**Extracted material**

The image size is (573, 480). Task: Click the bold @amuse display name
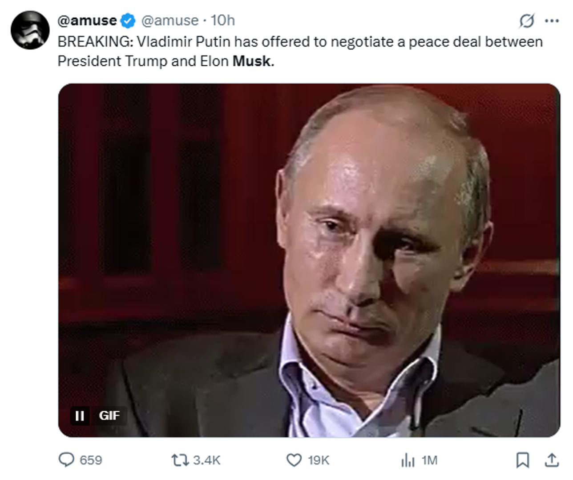click(87, 20)

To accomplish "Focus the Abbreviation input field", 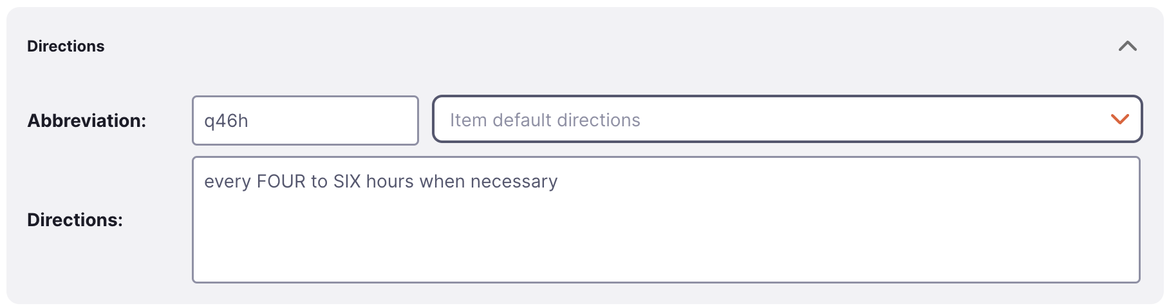I will click(305, 120).
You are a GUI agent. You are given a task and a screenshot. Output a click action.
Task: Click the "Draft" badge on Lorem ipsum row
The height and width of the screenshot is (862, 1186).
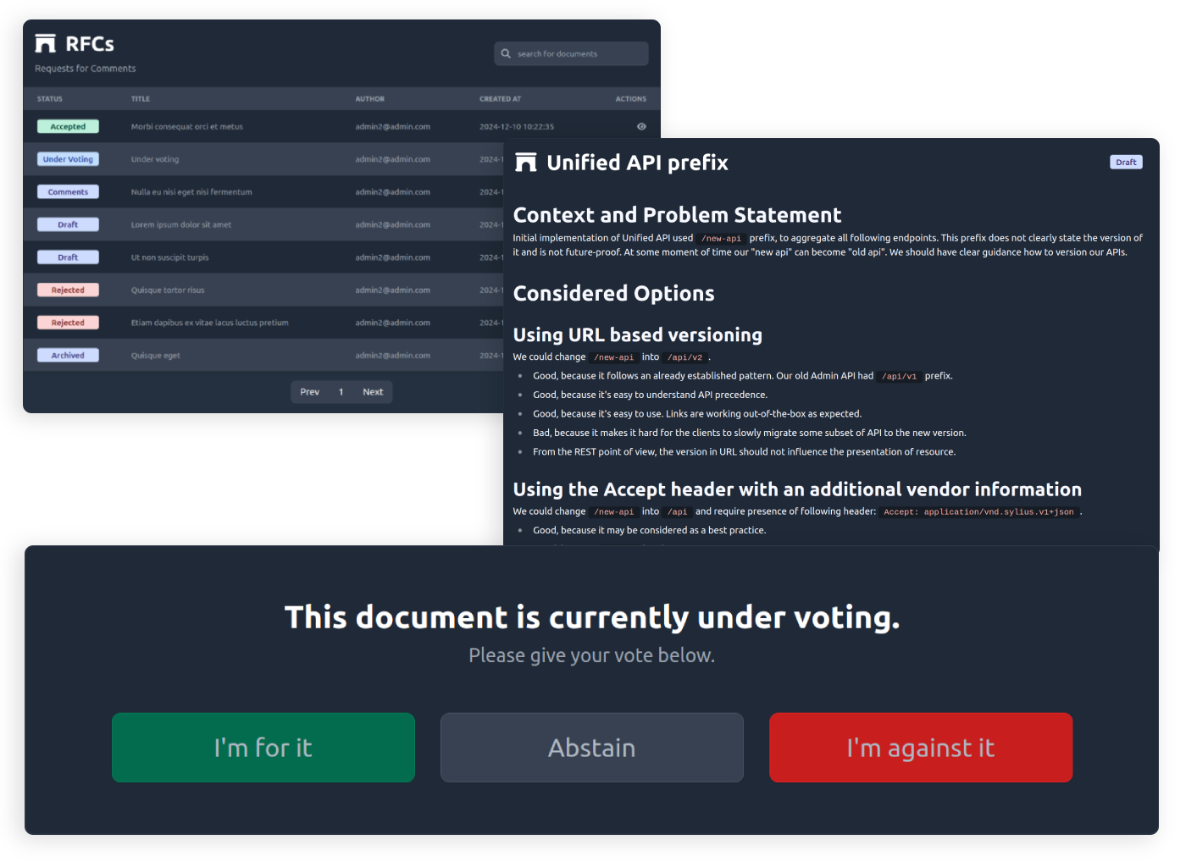point(68,224)
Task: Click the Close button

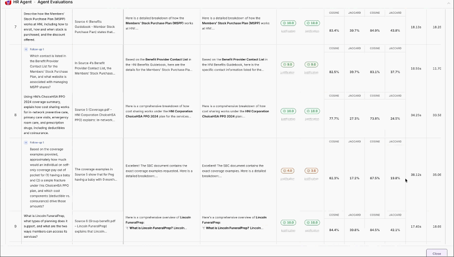Action: (437, 253)
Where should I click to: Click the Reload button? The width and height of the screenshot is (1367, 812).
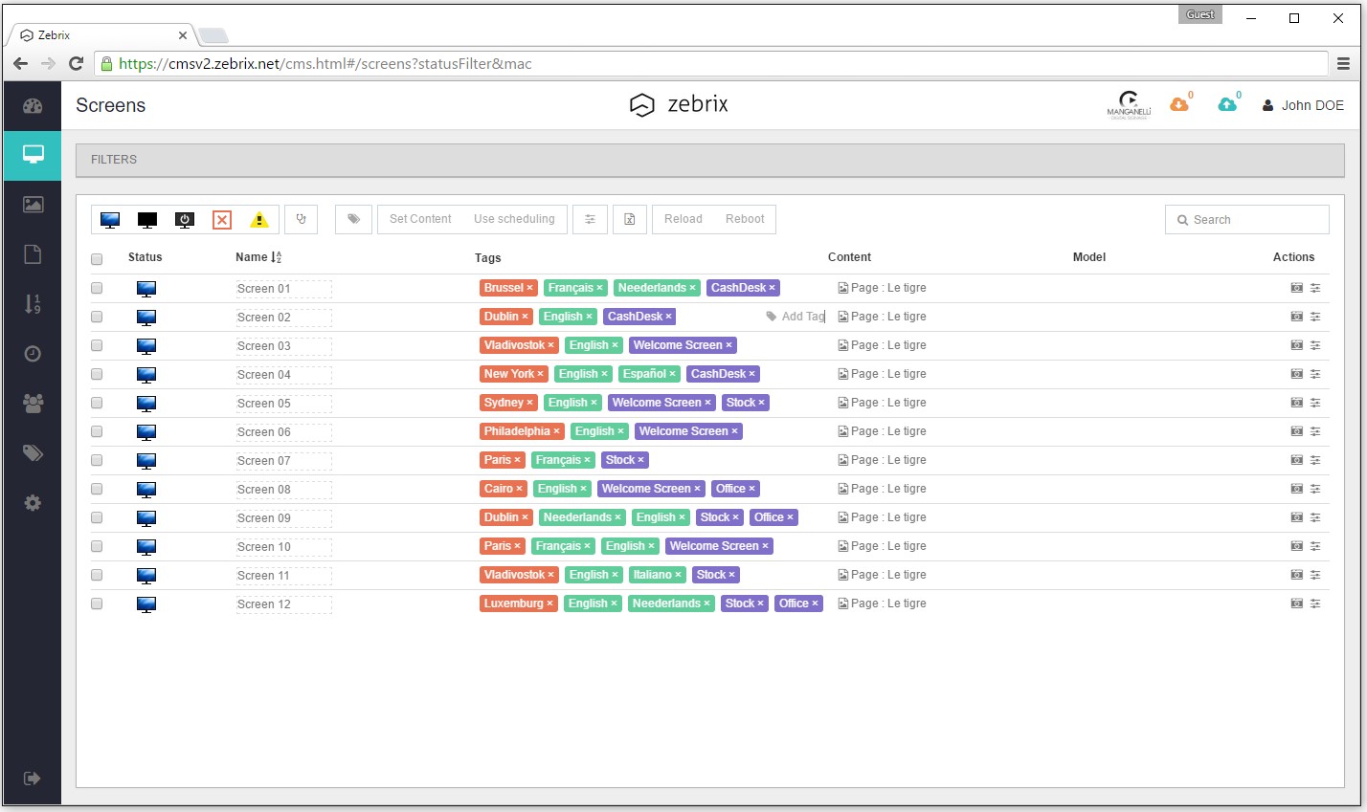[x=683, y=219]
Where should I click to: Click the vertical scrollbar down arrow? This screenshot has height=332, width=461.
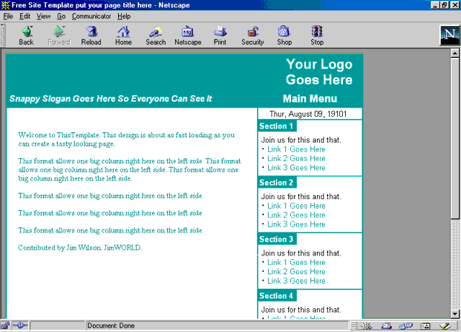coord(455,314)
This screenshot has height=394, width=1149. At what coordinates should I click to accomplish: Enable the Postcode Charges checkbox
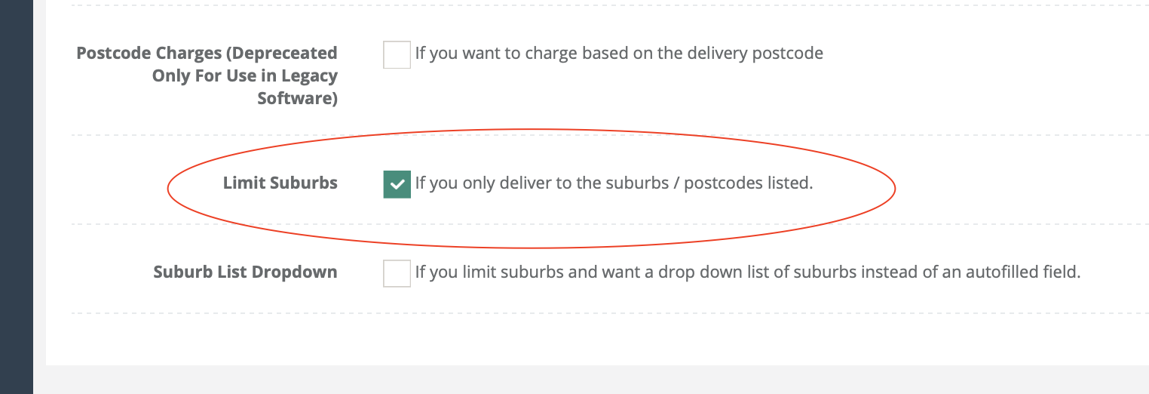(397, 54)
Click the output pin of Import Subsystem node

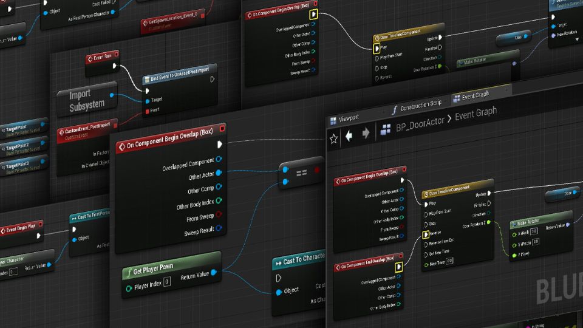(112, 95)
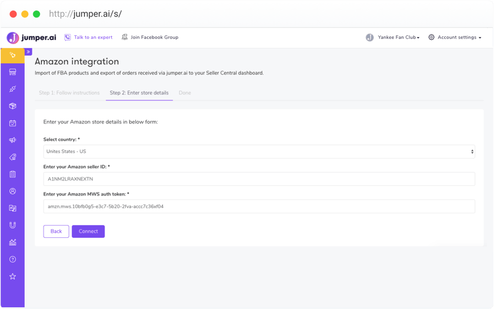
Task: Expand the Account settings menu
Action: click(x=455, y=38)
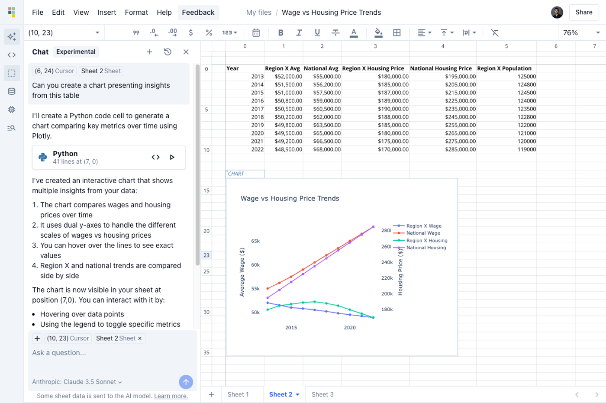The image size is (606, 403).
Task: Open the date format calendar icon
Action: [255, 32]
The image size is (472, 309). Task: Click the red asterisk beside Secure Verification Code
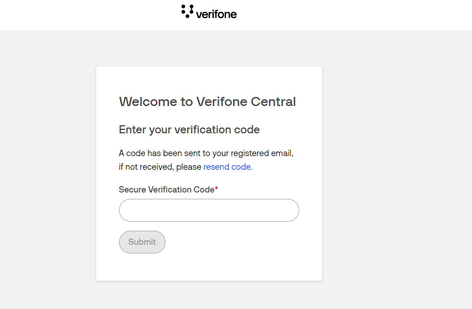[215, 187]
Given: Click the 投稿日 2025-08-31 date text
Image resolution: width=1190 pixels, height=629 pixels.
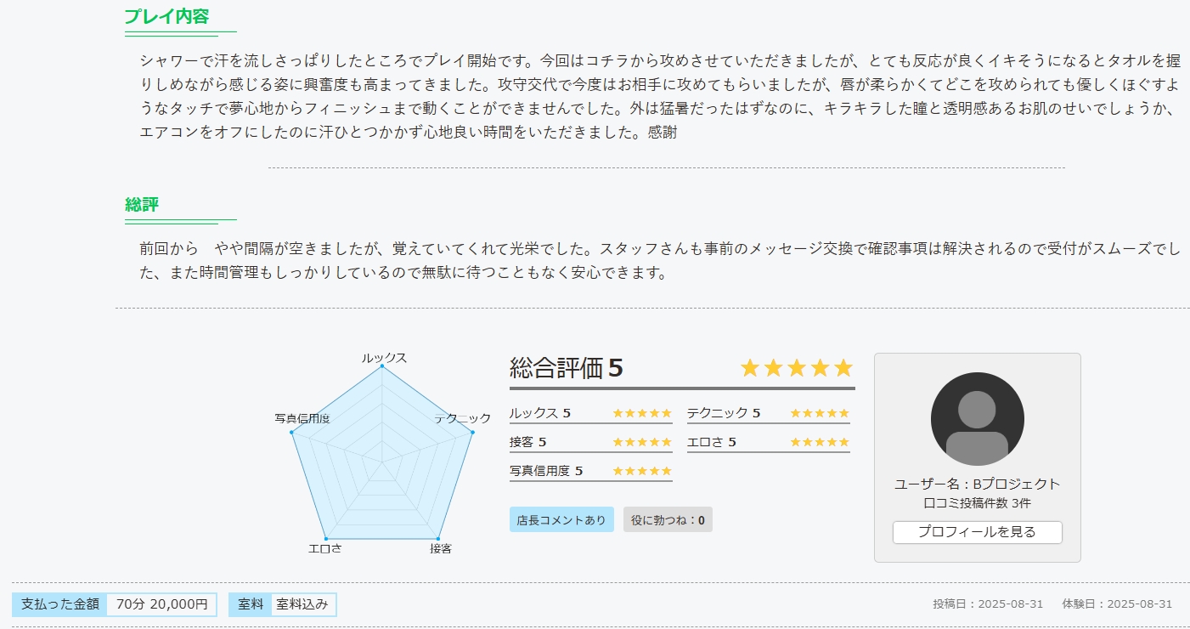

**Exercise instructions**
Here the job is to retype exactly the lines that start at the one containing "Given: Click the 投稿日 2025-08-31 date text" and run through the end of the records above, leaving out pictures.

**Solved exercise**
Given: Click the 投稿日 2025-08-31 date text
Image resolution: width=1190 pixels, height=629 pixels.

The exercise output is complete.